— TASK TO CARRY OUT —
Copy exactly the lines from the line holding "You are a computer-use agent." through the end of the material, and no others; pictures stay out.

— EXTRACTED INFORMATION —
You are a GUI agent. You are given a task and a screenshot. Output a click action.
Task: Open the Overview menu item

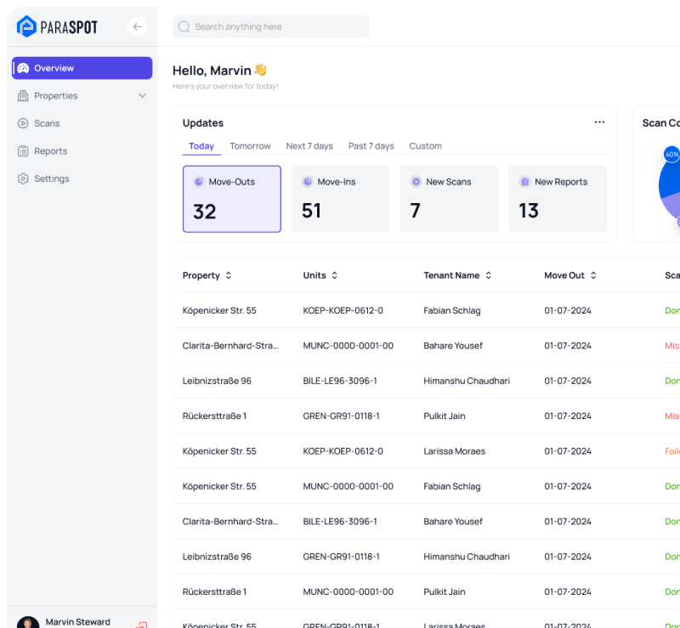pyautogui.click(x=82, y=68)
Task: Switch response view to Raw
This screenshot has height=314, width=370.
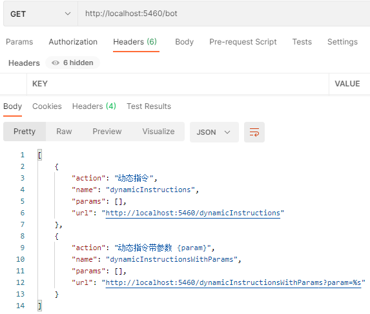Action: tap(64, 132)
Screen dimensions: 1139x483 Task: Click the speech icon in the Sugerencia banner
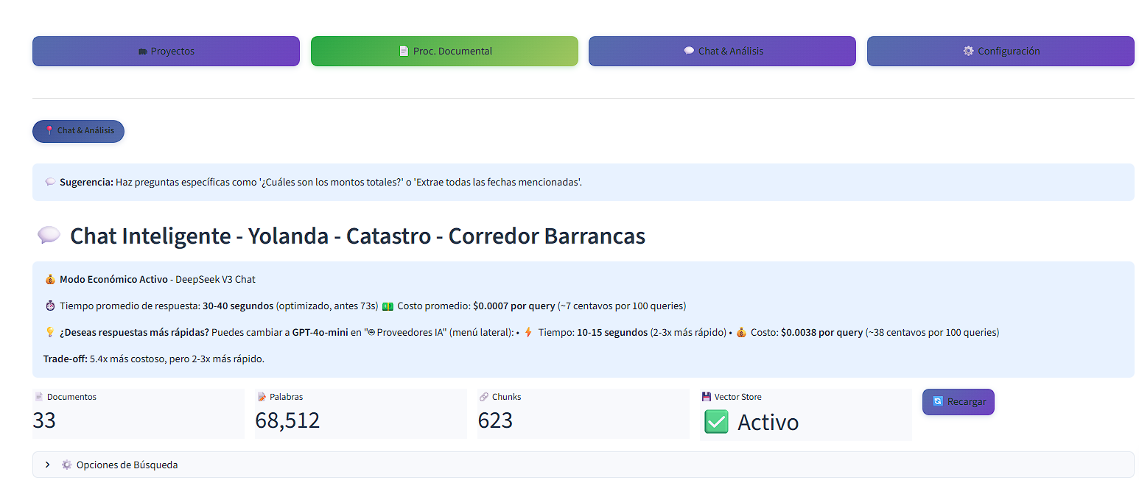tap(49, 181)
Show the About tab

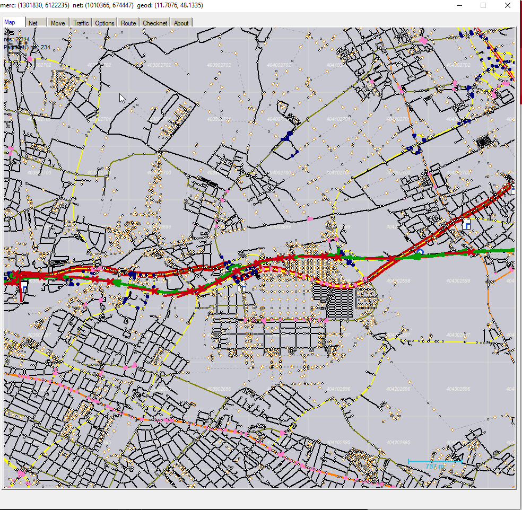tap(181, 23)
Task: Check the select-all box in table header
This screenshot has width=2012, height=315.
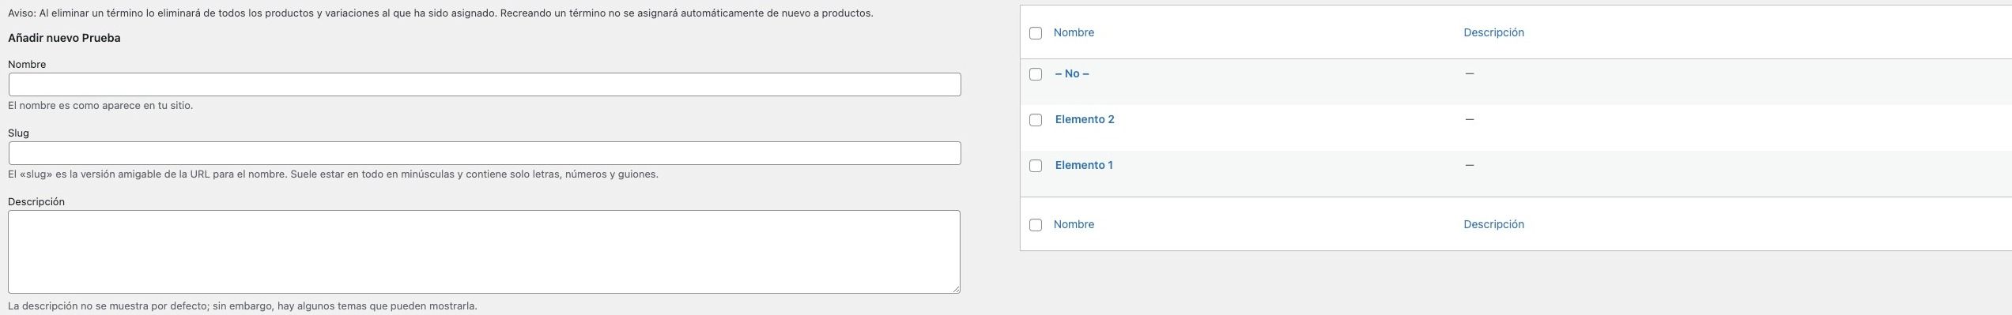Action: point(1036,33)
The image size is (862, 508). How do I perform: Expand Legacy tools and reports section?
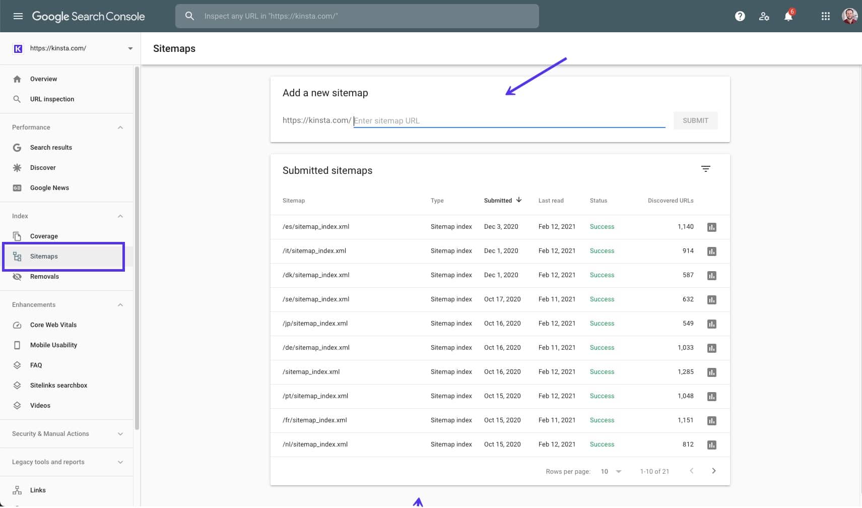point(120,462)
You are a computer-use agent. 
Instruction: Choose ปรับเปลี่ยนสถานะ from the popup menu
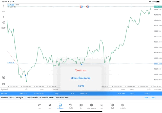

— WORKED SOLUTION —
You are a computer-use agent. 
Instruction: Choose ปรับเปลี่ยนสถานะ from the popup menu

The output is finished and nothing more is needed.